Jeffrey Means Studying "Eclat" with Pierre Boulez

Jeffrey Means Studying “Eclat” with Pierre Boulez

Where does Sound Icon fit into Boston culture? Furthermore, where does it fit in American culture?

Well I’m interested to see what’s going to happen, we are still fairly young. This season will be our second full season – kind of our third season, because we had a half season to start. I like being Boston centric right now. I’m pro Boston and I worry sometimes that lots of people in Boston who are trying to do new music, or even specialize in something else (like early music), are trying to get too involved in the New York scene, just because we’re in relatively close proximity to New York. I have some close colleagues in New York and I like what they’re doing there, but I like the fact that we’re in Boston and we’re presenting something in Boston by Boston musicians. That’s meaningful to me. So right now we’re very content trying to fill a gap in the Boston music scene and giving people live performances of what I think of as masterpieces of our time, which they wouldn’t otherwise have the chance to hear. A far as how we fit in nationally, I think there’s only maybe four or five other groups that I can think of who are doing a sinfonietta type of thing, because it is pretty expensive. And, in this country there isn’t a lot of money for it. So, I’m happy to feel that we are one of the only groups doing what we do.

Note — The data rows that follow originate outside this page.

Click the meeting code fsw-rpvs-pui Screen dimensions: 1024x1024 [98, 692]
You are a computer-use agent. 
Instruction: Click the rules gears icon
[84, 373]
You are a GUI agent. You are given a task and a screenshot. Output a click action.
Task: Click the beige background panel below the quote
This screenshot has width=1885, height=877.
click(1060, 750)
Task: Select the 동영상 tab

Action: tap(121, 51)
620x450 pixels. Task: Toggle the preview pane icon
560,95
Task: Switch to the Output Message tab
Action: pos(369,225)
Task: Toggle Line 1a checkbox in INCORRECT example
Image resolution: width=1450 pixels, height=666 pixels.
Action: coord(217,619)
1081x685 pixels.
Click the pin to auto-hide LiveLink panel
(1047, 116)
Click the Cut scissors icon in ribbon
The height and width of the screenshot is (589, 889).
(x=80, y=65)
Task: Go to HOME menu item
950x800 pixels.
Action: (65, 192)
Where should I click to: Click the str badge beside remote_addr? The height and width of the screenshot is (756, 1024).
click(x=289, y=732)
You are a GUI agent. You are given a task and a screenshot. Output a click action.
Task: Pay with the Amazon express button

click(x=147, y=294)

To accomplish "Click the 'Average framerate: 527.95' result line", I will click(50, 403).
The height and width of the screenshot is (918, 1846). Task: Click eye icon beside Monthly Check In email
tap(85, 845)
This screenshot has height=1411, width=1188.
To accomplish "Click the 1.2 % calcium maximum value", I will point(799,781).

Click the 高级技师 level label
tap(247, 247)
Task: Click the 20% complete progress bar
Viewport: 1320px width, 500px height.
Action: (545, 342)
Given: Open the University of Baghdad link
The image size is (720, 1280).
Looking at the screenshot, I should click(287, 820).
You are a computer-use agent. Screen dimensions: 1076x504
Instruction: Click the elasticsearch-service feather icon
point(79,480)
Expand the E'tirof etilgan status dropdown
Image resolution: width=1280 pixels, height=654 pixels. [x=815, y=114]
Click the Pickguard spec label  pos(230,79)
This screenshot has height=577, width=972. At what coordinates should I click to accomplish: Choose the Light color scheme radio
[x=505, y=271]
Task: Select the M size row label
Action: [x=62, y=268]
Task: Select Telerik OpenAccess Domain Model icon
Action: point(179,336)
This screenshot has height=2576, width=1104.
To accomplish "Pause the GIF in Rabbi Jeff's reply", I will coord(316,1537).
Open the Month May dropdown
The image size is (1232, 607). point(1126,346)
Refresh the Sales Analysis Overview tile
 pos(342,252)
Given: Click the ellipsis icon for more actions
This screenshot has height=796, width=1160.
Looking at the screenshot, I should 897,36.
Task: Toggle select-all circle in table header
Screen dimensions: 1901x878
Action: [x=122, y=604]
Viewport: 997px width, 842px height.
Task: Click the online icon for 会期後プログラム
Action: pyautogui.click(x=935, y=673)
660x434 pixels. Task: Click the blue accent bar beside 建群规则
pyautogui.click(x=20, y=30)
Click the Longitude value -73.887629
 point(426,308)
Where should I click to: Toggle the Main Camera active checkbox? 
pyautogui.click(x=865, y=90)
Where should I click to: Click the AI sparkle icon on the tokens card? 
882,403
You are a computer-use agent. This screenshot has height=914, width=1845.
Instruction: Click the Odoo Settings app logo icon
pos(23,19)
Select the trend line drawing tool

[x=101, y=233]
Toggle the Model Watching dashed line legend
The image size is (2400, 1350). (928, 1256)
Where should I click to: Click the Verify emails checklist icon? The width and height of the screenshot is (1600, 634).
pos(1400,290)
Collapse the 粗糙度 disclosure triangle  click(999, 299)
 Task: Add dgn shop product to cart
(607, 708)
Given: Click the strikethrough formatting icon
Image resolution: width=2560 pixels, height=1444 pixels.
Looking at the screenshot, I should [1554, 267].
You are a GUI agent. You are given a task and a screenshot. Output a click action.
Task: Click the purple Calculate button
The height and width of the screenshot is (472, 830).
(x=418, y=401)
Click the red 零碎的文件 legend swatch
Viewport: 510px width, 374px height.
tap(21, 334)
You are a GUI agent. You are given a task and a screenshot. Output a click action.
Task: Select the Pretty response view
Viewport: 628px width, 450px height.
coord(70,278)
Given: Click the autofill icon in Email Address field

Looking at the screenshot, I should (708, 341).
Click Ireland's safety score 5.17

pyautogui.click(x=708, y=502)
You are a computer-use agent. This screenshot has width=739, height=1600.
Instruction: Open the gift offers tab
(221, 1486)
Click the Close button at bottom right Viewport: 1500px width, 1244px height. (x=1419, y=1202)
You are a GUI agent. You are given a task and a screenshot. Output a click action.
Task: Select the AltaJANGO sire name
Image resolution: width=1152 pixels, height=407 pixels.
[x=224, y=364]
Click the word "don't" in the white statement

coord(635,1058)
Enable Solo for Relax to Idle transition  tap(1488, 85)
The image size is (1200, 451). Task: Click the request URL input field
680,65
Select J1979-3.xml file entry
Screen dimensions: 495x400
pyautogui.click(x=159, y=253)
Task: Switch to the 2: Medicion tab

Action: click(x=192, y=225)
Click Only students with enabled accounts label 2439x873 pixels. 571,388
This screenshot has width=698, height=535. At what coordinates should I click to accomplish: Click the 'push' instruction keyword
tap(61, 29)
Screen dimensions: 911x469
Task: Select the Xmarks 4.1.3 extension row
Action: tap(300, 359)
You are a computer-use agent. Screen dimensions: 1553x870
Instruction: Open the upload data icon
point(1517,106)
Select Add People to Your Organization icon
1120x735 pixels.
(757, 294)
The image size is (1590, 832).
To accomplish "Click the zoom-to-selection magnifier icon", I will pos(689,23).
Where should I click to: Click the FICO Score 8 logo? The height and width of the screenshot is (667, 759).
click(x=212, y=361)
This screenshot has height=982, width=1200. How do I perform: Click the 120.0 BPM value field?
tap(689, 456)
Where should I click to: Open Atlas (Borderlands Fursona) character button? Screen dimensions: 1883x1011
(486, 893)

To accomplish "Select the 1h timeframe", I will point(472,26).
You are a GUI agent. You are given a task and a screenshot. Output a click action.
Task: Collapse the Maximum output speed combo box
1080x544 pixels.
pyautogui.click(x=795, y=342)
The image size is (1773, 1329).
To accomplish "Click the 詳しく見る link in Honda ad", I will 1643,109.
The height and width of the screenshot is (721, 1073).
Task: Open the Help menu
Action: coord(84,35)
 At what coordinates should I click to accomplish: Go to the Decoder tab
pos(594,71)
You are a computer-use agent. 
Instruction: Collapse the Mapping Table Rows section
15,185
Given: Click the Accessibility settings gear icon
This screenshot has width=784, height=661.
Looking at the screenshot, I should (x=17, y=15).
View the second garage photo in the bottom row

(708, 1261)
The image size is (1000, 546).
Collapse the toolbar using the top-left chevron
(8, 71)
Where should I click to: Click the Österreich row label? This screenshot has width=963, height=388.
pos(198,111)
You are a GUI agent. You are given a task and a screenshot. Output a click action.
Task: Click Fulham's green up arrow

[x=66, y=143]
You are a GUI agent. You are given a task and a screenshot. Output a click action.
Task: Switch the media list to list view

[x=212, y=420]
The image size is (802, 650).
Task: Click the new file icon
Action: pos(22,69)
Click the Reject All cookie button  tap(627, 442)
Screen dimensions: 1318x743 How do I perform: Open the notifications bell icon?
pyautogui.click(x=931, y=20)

There’s a lot of the same out there in the contemporary music world. But, it’s too early for me to forecast how we’ll end up fitting nationally. I don’t know if we’re going to travel a lot; right now I’m just trying to get good performances in Boston. I guess that’s where we’re at. A lot of the pieces we are doing are US premieres, or maybe they’ve only been performed once before. Hardly any of them are commonly performed. So, I certainly hope it spreads more. We have talked about recording projects as a way to really get it out there. But, we will see what happens.